By Ernesto Saavedra
(Author’s note: This is one of a series of articles on this subject. Stay tuned for more to come.)
There are more people incarcerated in the United States than in any other country in the world. As of 2013, there are about 2.24 million according to the World Prison Population List. When you add probation, parole and local jails, in Correctional Populations in the United States, 2013, the Bureau of Justice Statistics reports that “an estimated 6,899,000 persons were under the supervision of adult correctional systems at yearend.” The report goes on to note that “1 in 35 adults (2.8%) in the United States are under some form of correctional supervision, and 1 in 51 adults on probation or parole, compared to 1 in 110 adults incarcerated in prison or local jail.”
Michelle Alexander’s book, The New Jim Crow, notes that about 90% of these people are male; this means that one out of every 16 males between the ages of 15 and 60 in the United States is currently under the control of the criminal justice system. For females, the ratio is about 1 to 140. African Americans are imprisoned at about five times the rate of Whites, whereas Hispanics are imprisoned at about three times the rate of Whites. Another alarming, often overlooked figure is that half of the close to 7 million persons in the criminal justice system have mental health issues.
The Bureau of Justice Statistics reports that “in state prisons, female prisoners had higher rates of mental health problems at 73% compared to males at 55%. In county jails, the percentage was even higher; for females, it is 75% and for males, 63%. With such alarming statistics, one would think mental health care for these inmates would be a priority. However, this is not the case.

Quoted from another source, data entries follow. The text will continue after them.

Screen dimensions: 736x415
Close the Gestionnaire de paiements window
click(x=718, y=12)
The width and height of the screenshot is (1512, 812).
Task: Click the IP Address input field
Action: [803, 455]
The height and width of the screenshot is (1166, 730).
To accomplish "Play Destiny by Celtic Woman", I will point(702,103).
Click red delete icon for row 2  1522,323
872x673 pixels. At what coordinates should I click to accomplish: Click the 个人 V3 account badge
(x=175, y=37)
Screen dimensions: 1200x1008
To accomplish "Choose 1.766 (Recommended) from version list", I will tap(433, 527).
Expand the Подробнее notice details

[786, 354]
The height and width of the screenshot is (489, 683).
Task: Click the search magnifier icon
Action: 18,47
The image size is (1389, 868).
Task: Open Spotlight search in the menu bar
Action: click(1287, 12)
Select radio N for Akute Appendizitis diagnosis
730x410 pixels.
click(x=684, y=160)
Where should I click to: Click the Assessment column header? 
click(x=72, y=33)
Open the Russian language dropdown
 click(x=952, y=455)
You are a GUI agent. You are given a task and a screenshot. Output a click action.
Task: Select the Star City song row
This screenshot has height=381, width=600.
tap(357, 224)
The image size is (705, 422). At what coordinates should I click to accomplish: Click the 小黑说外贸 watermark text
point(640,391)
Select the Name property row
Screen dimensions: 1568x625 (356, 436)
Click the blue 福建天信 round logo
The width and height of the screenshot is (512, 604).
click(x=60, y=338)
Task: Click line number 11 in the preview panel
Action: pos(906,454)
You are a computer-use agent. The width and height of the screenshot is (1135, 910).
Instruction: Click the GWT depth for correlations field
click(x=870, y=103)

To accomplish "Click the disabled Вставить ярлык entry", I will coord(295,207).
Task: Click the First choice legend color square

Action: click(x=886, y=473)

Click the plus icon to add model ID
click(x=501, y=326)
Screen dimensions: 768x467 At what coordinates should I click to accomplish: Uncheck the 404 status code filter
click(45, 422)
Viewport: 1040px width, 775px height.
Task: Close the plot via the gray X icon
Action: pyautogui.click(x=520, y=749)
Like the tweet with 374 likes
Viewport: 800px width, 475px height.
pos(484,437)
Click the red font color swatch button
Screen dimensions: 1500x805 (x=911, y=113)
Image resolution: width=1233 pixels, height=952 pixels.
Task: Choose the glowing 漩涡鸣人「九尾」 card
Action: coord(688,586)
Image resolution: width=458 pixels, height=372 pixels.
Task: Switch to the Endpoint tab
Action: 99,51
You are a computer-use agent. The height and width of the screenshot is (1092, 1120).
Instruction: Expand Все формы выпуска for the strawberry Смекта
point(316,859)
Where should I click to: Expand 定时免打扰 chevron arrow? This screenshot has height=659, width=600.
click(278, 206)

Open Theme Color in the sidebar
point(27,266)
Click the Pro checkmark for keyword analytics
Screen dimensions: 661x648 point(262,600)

In February 2013, Alan Horowitz wrote an article for the Huffington Post titled “Mental Illness Soars in Prisons, Jails While Inmates Suffer.” It points out that “in the past three years, $4.35 billion in funding for mental health services has been cut from state budgets across the nation…Because of the cuts, treatment centers have had to trim services and turn away patients…A report by the Treatment Advocacy Center even found that there are more people with severe mental illness in prisons and jails than in hospitals.” Prisons and jails lack the resources and training to support inmates with mental health problems. In California, the Mentally Disordered Offender Law was passed to address this issue.
In 1986, California passed the Mentally Disordered Offender (MDO) Law (Sections 2960-2981 of the California Penal Code). Under this law, prisoners convicted of violent felonies can be incarcerated in state mental hospitals run by the Department of Mental Health after they have served their prison terms. They can be held during parole and after. Each year, they are entitled to a court hearing to determine whether the state hospital can continue to hold them. According to the MDO law, those that qualify as MDO patients need to meet the following criteria:
The prisoner has a severe mental disorder;
The prisoner used force or violence or caused serious bodily injury in one of the prisoner’s commitment crimes;
The severe mental disorder was one of the causes of or was an aggravating factor in the commission of the crime for which the prisoner was sentenced to prison;
The prisoner’s “severe mental disorder is not in remission” or “cannot be kept in remission without treatment”;
The prisoner had been in treatment for the severe mental disorder for 90 days or more within the year prior to the prisoner’s parole or release; and
As a result of the severe mental disorder, the prisoner represents a “substantial danger of physical harm to others.
Although it seems that the MDO law is well intentioned, Daniel Trebas, an MDO patient at the Fresno County Jail awaiting a re-commitment hearing for more than a year, has a different take.
Most of these patients are on powerful drugs prescribed by state hospital psychiatrists, and when transferred to the county jails during court hearings, the jails do not have to continue the drug treatment, causing the patients to experience psychosis from the sudden drug withdrawal. Then, unable to attend their court hearings, they bounce back and forth from the state hospitals to the county jails, causing them great harm while adding to both the state and the counties’ expense. [Fearing jail conditions,] many patients who could be released from treatment are effectively coerced into staying in the state mental hospitals, where the cost of their care exceeds $200,000 per year per patient.
In 2001, the state finally admitted that all costs associated with the court proceedings should be covered by the state. However, some counties such as Fresno are footing the bill without billing the state, racking up to untold millions of dollars since then. It is imperative that this gets looked into closely. If this is how our money is spent, imagine how it is not, that is, quality mental health care. Any county resident can assist in addressing this problem by sending questions and complaints to the County Sheriff’s Office, the county Department of Public Health and the county Board of Supervisors.